Bring together copies of the lines in the data below that contain the word "Jump".

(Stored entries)
*** Begin section ***
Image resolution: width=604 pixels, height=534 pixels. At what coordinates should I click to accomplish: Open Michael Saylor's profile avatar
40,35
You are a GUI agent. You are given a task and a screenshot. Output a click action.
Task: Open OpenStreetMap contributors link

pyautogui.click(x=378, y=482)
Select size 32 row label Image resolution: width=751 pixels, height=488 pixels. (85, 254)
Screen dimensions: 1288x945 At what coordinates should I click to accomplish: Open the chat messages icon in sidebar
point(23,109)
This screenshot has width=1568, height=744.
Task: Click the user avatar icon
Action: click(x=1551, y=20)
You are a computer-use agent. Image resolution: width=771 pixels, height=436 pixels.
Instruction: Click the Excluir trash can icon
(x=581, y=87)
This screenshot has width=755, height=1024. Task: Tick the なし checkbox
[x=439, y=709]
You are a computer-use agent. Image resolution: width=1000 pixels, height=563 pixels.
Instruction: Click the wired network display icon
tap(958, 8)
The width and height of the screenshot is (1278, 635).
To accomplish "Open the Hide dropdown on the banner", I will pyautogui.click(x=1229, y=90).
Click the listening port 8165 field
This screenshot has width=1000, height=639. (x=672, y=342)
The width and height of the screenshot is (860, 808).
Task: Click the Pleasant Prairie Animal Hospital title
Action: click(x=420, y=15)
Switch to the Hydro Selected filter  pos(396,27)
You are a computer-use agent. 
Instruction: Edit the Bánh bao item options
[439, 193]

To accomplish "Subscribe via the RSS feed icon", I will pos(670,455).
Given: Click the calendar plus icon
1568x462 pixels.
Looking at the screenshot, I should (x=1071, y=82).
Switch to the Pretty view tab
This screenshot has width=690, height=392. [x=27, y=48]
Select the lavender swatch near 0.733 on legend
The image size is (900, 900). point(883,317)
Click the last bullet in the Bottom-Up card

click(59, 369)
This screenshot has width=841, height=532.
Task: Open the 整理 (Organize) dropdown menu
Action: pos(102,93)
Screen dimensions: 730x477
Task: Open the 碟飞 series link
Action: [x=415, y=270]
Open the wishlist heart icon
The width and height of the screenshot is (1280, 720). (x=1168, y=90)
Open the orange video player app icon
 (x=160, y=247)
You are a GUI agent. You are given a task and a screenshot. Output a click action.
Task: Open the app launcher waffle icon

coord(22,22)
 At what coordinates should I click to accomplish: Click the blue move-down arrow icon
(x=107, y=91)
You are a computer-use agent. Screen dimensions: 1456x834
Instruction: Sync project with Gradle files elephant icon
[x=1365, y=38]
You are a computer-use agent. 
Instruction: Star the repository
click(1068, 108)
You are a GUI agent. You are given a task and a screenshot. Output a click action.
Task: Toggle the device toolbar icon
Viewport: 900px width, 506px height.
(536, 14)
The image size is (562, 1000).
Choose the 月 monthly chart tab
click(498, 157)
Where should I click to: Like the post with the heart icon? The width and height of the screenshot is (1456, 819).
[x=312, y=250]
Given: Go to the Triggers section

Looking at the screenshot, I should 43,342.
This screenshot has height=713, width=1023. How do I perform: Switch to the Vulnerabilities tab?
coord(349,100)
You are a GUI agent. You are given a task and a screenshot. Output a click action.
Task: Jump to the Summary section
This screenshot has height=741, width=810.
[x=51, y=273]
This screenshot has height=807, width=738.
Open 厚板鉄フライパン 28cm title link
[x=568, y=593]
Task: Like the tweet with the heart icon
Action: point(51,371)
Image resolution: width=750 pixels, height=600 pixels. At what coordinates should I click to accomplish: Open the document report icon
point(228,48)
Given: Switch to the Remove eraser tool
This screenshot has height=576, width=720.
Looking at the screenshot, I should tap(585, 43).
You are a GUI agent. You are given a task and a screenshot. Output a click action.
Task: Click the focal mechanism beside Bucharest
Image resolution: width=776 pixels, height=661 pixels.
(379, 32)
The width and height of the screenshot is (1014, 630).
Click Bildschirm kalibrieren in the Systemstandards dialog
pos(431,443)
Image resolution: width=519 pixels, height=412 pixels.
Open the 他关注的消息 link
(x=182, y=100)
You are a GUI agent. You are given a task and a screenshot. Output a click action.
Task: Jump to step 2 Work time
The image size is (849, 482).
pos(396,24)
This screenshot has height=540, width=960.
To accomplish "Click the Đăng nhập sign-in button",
*** End section ***
*Result of the task*.
Task: Jump to the Summary section
Task: Jump to step 2 Work time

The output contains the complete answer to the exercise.